▶ _Aufgabenstellung_
Nenne den eigentlichen Beruf von Alex laut dem Text über die ukrainischen Ultras.

▶ _Lesetext_
%%

Von Daniel Ryser, Philipp Natzke (Text) und Kristina Cerniauskaite (Fotos)
Die verfeindeten ukrainischen Ultras und Hooligans von Dynamo Kiew, Arsenal Kiew und Schachtar Donezk haben einen Waffenstillstand vereinbart. Der neue gemeinsame Feind von rechtsextremen und antifaschistischen Gruppen heisst Russland. Ein Besuch in Kiew.
Sergej und Alex, die uns in Kiew am Flughafen abholen, entschuldigen sich, dass der silbergraue Lexus mit den getönten Scheiben stinkt wie ein moderndes Secondhandlager: Hunderte Armeeoveralls hätten transportiert, schusssichere Westen ins Kriegsgebiet gebracht werden müssen.
Die beiden jungen Männer von Dynamo Kiews Hooligangruppe «Trudowi Rezerwy», zu deutsch «Arbeitskraftreserve», investieren ihre Freizeit, um die Truppen – die freiwilligen wie auch jene der heruntergekommenen ukrainischen Armee – mit Material zu versorgen: mit Kleidung, Kampfgerät, Nahrung. Die Armee, sagen sie, sei komplett heruntergewirtschaftet, zerfressen vom «ukrainischen Krebs», wie Alex sagt, der Korruption. Dieser Krebs, sagt er, sei auch der Grund, warum er als Anwalt, sein eigentlicher Beruf, viele Fälle ablehne: «Häufig bräuchte ich keine juristischen Kenntnisse, sondern nur ein Scheckbuch.»

%%

Gespeicherte Dateneinträge:

%%

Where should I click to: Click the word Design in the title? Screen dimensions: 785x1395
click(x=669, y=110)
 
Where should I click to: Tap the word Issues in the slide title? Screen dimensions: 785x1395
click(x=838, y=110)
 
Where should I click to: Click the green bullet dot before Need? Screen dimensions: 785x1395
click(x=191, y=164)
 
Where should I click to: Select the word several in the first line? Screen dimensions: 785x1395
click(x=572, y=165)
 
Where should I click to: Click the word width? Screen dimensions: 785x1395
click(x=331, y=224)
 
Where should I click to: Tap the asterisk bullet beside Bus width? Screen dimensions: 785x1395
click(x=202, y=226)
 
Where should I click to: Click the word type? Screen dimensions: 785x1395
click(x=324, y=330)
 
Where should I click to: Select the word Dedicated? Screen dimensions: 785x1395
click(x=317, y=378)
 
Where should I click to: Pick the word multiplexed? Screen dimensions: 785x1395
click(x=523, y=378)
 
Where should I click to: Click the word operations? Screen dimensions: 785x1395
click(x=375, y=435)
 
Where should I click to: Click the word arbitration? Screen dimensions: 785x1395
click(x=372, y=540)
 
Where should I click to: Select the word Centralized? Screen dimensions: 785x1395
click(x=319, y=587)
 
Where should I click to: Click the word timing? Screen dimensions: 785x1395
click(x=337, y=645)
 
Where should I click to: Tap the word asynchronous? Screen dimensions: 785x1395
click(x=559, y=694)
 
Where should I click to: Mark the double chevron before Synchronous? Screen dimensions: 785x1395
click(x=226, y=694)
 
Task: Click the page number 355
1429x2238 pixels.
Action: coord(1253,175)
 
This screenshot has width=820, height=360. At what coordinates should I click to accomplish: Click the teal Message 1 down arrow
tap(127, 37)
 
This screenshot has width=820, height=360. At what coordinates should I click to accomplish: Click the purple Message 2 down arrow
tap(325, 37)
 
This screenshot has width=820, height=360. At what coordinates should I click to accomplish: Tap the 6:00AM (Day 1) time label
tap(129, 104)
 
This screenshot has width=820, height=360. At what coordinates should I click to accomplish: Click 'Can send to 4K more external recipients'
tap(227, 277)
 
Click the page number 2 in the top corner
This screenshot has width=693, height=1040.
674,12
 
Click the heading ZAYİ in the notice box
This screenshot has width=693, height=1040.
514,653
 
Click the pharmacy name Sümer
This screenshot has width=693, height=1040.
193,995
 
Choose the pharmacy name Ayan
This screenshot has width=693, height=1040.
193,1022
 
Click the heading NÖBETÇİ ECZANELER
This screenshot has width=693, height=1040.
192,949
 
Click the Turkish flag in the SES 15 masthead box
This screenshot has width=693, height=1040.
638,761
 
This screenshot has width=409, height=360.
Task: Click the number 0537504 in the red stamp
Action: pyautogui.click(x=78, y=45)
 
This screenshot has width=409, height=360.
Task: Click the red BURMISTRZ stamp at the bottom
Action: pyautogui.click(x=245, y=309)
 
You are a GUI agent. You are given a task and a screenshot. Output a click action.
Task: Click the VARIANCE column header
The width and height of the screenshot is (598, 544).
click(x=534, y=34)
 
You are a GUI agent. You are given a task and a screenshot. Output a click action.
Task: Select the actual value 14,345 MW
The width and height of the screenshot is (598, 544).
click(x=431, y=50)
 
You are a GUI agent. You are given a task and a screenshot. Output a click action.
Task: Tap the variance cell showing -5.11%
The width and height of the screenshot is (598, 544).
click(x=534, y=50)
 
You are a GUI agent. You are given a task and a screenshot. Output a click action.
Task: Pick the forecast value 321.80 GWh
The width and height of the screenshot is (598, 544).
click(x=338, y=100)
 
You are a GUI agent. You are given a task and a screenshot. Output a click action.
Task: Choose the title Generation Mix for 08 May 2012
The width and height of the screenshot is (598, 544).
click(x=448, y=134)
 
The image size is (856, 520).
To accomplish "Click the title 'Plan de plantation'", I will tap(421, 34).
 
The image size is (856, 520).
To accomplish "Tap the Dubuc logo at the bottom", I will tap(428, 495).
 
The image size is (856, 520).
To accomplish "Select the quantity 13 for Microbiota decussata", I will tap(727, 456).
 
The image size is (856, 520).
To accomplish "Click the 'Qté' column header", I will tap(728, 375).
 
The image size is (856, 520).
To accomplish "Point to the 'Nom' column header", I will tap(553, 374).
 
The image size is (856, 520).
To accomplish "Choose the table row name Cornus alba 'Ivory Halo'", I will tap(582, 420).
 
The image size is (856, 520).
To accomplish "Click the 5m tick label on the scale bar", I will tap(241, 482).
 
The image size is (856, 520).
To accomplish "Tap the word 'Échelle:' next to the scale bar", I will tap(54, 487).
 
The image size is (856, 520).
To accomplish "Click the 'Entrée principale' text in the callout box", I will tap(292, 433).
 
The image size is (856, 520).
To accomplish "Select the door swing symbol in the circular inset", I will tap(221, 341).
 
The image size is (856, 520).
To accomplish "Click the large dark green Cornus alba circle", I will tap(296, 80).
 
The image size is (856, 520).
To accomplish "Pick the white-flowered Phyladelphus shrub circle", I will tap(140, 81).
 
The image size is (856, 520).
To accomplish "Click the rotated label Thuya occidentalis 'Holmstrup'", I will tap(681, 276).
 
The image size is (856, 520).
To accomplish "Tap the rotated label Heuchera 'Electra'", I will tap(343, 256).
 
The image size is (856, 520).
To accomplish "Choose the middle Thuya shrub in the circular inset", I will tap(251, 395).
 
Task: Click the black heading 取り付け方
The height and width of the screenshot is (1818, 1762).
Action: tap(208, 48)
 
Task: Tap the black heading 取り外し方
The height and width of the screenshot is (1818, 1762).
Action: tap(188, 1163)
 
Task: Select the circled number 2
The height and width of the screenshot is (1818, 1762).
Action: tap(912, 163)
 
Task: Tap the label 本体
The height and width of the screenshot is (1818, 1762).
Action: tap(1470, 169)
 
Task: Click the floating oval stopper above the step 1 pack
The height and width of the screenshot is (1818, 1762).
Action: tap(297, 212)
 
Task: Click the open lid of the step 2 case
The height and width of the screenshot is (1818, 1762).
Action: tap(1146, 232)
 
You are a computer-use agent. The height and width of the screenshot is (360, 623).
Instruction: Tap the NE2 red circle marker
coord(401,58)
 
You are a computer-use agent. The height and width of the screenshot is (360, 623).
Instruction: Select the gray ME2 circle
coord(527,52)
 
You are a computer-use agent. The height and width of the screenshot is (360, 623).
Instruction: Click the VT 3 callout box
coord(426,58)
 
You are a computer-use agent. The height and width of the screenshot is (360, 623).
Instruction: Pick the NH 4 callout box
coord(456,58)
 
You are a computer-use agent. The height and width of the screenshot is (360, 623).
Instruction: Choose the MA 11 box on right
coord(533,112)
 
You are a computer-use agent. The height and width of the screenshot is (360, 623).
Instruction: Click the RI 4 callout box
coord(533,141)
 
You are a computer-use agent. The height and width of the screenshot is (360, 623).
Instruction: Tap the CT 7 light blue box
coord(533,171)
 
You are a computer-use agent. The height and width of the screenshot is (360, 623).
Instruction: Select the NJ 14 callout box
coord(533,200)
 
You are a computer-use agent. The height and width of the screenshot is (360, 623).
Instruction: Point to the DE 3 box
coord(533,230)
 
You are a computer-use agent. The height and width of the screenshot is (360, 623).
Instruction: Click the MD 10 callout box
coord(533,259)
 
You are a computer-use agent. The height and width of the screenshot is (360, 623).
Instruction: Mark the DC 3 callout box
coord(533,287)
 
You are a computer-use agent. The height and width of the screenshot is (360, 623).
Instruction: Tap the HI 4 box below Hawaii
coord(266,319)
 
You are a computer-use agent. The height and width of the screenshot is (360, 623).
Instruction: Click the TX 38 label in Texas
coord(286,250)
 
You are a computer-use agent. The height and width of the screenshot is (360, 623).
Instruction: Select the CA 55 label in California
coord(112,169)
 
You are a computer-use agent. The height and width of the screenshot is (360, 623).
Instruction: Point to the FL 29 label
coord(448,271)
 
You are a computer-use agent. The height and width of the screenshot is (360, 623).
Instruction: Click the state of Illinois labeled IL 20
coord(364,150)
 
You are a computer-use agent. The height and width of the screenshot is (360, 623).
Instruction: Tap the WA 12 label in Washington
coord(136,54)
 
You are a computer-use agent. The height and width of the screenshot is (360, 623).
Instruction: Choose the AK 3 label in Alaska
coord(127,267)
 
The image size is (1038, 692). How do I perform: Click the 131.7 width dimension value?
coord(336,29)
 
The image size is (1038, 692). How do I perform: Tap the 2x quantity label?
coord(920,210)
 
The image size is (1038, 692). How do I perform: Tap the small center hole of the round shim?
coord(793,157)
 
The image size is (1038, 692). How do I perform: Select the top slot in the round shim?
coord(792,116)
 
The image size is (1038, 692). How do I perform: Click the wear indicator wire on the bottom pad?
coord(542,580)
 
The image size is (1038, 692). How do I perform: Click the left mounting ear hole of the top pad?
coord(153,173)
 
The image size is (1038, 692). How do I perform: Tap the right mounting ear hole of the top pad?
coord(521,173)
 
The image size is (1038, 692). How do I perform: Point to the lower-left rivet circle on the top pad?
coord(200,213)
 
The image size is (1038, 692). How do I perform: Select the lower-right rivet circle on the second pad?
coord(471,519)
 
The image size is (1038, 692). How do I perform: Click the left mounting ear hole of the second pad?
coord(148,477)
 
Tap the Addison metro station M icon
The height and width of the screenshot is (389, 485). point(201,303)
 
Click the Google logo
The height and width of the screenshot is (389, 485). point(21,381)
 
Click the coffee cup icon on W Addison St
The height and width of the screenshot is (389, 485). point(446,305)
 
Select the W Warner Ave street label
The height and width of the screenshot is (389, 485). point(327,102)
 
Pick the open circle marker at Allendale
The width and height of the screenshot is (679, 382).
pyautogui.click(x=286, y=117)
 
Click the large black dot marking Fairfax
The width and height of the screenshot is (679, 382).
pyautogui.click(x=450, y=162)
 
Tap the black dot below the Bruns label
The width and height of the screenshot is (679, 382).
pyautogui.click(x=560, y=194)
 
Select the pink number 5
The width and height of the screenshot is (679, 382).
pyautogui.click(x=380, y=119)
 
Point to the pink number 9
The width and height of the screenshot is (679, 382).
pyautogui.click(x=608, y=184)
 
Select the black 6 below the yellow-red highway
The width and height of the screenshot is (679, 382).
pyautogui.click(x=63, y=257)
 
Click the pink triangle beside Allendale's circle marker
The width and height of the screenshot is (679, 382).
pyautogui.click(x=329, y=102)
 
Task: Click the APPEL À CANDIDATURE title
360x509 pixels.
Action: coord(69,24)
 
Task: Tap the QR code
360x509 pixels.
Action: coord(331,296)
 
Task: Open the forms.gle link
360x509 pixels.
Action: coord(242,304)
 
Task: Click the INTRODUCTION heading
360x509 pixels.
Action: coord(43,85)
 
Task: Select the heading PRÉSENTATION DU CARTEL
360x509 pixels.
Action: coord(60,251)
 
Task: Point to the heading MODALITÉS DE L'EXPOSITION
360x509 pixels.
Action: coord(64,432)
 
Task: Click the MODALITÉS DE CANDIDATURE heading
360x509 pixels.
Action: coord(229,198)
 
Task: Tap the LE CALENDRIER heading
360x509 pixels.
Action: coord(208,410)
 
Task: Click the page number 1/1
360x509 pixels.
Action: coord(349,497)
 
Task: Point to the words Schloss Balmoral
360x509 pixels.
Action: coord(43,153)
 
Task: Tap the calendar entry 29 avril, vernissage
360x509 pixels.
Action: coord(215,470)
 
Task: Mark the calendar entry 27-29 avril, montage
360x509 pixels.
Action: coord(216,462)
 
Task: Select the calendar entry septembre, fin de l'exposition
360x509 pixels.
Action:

%%

▶ _Ergebnis der Aufgabe_
Alex ist Anwalt.